Kadın ve Aileden Sorumlu Devlet Bakanı Selma Aliye Kavaf, A.P.'yi kocasının barışma teklifini kabul etmediği için öldürmesini "münferit bir olay" olarak nitelendirdi; "Yasalarımızda eksik yok ama uygulama sabahtan akşama olmuyor" dedi.
"Bu tür olayların olmaması için her türlü mücadeleyi sürdürüyoruz. Ama yine de münferit vakalar olabiliyor. Olayları sadece kanuni düzenlemeler veya onların getirdiği yaptırımlarla düzeltemiyorsunuz."
"Sistem kadını korumada sınıfta kaldı"
Ankara Aile Mahkemesi Hakimi Eray Karınca'ya göre ise A.P.'nin öldürülmesi, "kadınların Türkiye'de değişmeyen kaderi."
Karınca, "Sistem kadını korumada sınıfta kaldı. İki maddelik 4320 sayılı yasayla cinayetler önlenemez. Yasa çok önemli ve devrim niteliğinde olsa da önemli eksikliklere sahip" diyor.
Karınca, kadınlara en çok ailelerindeki erkeklerin şiddet uyguladığını, şiddete maruz kalan kadınların yüzde 94'ünün kamu kurumlarına başvurmadığını hatırlatıyor:
"Başvuranlar da sonuç alamıyor. Yasal düzenlemeler, kadını aile içi şiddetten korumak yerine koruyormuş izlenimi veriyor."
Karınca'ya göre, kadına yönelik şiddetin önlenebilmesi için Ceza Kanunu'nda ve Ceza Usul Kanunu'nda bu tür suçların tekrarlayabileceği ve telafisi olmayacağı öngörüsüyle düzenlemeler yapılmalı.
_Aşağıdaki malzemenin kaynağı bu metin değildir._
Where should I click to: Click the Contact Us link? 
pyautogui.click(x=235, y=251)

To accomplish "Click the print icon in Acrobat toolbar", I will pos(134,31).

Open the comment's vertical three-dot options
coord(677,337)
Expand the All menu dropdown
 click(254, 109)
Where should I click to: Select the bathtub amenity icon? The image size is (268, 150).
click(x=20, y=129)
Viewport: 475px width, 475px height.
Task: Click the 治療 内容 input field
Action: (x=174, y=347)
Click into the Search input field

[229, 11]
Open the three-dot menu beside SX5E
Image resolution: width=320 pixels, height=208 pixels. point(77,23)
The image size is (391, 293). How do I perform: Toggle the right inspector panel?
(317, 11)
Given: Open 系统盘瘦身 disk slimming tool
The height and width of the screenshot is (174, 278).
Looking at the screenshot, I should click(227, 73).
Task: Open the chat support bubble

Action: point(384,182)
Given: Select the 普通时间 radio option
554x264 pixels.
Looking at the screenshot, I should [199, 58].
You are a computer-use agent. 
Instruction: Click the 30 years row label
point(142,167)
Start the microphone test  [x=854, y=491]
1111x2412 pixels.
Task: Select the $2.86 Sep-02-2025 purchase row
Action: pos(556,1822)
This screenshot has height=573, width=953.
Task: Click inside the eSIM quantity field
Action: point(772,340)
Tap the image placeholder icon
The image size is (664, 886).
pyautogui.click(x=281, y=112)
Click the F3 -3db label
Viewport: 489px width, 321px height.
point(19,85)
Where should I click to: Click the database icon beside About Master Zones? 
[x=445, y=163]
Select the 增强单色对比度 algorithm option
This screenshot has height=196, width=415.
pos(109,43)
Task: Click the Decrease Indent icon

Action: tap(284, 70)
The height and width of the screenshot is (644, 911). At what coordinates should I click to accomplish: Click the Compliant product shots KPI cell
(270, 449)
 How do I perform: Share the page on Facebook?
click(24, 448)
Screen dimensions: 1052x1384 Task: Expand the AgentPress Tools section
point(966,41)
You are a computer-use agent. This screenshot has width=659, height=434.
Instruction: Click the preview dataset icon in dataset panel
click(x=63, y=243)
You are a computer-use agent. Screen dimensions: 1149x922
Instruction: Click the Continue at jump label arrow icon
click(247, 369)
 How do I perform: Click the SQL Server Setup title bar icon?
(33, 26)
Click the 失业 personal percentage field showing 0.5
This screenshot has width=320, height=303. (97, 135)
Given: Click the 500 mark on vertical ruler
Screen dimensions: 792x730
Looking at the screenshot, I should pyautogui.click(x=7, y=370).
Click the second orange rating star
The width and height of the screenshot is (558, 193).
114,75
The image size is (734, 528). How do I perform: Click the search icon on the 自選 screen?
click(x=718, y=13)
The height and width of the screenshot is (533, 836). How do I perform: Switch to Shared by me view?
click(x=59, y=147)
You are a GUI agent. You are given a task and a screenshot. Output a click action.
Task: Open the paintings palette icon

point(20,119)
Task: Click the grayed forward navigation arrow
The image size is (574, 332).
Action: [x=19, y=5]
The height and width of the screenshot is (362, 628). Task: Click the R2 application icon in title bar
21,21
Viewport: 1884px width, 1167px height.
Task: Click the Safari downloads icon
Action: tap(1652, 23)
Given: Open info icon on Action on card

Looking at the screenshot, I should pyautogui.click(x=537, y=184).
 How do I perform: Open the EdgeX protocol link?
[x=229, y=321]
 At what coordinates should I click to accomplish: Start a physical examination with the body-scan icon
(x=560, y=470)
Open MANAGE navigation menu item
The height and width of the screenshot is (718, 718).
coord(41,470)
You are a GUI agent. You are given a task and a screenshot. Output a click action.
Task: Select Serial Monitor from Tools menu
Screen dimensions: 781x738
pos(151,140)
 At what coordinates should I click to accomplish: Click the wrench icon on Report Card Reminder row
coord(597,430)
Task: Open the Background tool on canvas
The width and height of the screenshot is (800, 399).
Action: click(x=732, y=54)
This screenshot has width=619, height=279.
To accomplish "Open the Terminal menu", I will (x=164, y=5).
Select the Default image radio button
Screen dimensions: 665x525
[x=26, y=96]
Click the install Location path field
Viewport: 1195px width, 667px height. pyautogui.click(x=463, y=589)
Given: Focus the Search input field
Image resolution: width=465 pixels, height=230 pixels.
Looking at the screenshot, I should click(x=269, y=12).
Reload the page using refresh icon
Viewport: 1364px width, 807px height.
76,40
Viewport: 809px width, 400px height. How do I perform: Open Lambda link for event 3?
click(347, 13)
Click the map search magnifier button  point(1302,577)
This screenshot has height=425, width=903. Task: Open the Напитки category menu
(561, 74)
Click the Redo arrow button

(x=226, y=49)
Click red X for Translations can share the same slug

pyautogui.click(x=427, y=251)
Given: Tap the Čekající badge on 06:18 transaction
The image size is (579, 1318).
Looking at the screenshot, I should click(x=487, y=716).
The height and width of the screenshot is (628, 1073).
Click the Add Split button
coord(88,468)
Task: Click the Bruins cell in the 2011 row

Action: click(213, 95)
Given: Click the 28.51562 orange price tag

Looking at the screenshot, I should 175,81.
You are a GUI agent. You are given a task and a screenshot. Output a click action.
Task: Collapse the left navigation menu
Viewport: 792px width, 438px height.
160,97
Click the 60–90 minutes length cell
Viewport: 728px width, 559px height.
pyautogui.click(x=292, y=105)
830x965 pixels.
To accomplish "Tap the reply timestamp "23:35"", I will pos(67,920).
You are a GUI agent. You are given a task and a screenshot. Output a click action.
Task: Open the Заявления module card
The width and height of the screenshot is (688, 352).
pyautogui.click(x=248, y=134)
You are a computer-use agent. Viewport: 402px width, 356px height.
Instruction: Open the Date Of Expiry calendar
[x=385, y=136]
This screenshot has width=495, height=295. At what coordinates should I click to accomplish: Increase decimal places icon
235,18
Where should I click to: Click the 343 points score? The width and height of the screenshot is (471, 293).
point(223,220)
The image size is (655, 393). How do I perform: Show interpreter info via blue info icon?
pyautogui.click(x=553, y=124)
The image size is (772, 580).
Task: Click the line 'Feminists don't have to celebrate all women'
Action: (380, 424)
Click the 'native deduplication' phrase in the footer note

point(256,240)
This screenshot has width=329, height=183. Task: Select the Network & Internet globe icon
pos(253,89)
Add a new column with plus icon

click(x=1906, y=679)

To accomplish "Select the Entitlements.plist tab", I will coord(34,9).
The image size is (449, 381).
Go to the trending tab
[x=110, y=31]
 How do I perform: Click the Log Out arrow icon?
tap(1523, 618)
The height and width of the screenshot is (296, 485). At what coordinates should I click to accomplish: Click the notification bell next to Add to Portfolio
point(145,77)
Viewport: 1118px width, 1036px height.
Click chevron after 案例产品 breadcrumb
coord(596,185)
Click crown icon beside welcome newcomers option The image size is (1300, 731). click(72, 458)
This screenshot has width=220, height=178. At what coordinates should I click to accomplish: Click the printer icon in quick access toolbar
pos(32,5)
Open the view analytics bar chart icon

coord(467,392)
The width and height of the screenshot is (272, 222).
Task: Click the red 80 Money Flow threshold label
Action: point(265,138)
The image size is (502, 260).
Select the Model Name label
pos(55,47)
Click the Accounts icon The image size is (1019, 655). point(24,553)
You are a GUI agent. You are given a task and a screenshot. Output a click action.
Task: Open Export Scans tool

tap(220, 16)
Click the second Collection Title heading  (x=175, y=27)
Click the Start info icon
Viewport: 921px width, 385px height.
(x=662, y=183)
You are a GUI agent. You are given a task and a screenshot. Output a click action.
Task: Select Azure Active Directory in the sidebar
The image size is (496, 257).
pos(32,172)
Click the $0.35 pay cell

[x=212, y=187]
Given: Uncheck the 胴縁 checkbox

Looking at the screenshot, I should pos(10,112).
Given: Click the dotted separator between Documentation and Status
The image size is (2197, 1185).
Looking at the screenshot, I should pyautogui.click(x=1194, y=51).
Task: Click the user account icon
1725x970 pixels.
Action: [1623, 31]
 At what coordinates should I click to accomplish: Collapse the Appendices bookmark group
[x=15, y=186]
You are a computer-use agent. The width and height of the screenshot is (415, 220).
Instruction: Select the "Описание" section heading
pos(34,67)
"4320 Sayılı Ailenin Korunmasına Dair Yasa çok önemli ve devrim niteliğinde olmakla birlikte önemli eksikleri var. Çocuk ve kadınlara yönelik şiddetle töre ve namus cinayetlerinin önlenmesi için alınacak tedbirlere ilişkin, 2006/7 sayılı Başbakanlık genelgesi kararlı bir devlet politikası olarak sürdürülmeli."
Doğan: Kadın cinayetlerini önlemek hâkimlerin elinde
5 Temmuz 2010'da boşanmış bir kadını eski eşine karşı koruyan bir karar veren İstanbul 1. Aile Mahkemesi Hâkimi İzzet Doğan kadın cinayetlerinin önlenmesinde devletin sorumluluğuna dikkat çekiyor.
Boşanan kadınların eski eşlerine karşı savunmasız kaldığını hatırlatan Doğan, eşinden boşandığı halde koruma talep eden E.D. ile ilgili kararında uluslararası sözleşmeleri ve 4320 sayılı kanunun hakim yorumuna da açık olan bir bölümünü dayanak aldığını vurguluyor.
Eski eşin evine koruma
Birçok kadın boşandıktan sonra evinden atılıyor. Yürürlükteki Medeni Kanun, boşanmış kadınların ev ve eşyaların miras payına mahsuben kadına tahsis edilmesini engelliyor. 4320 sayılı kanundan faydalanabilecekler arasında da boşanmış kadınlar yok. Boşanmış kadınlar koruma istediğinde mahkemelerde yetki sorunu oluşuyor. Kadınların çoğu evden atılmış olduğundan ikametlerinin olduğu evde oturmuyor. Oysa Yargıtay aile konutunun olduğu bölge için koruma veriyor.
Ankara'da A.P.'yi sokak ortasında bıçaklayarak öldüren eski eşi geçtiğimiz hafta tutuklandı. A.P.'nin can güvenliği bulunmadığı için savcılığa suç duyurusunda bulunduğu ve iki kez koruma istediği ancak savcılığın İ.Y.'yi gözaltına almadığı, mahkemeninse koruma talebini "aralarında evlilik bağı kalmadığı" gerekçesiyle reddettiği ortaya çıktı.(BB)
* Bu haberi Vatan ve Cumhuriyet gazetelerinden derledik.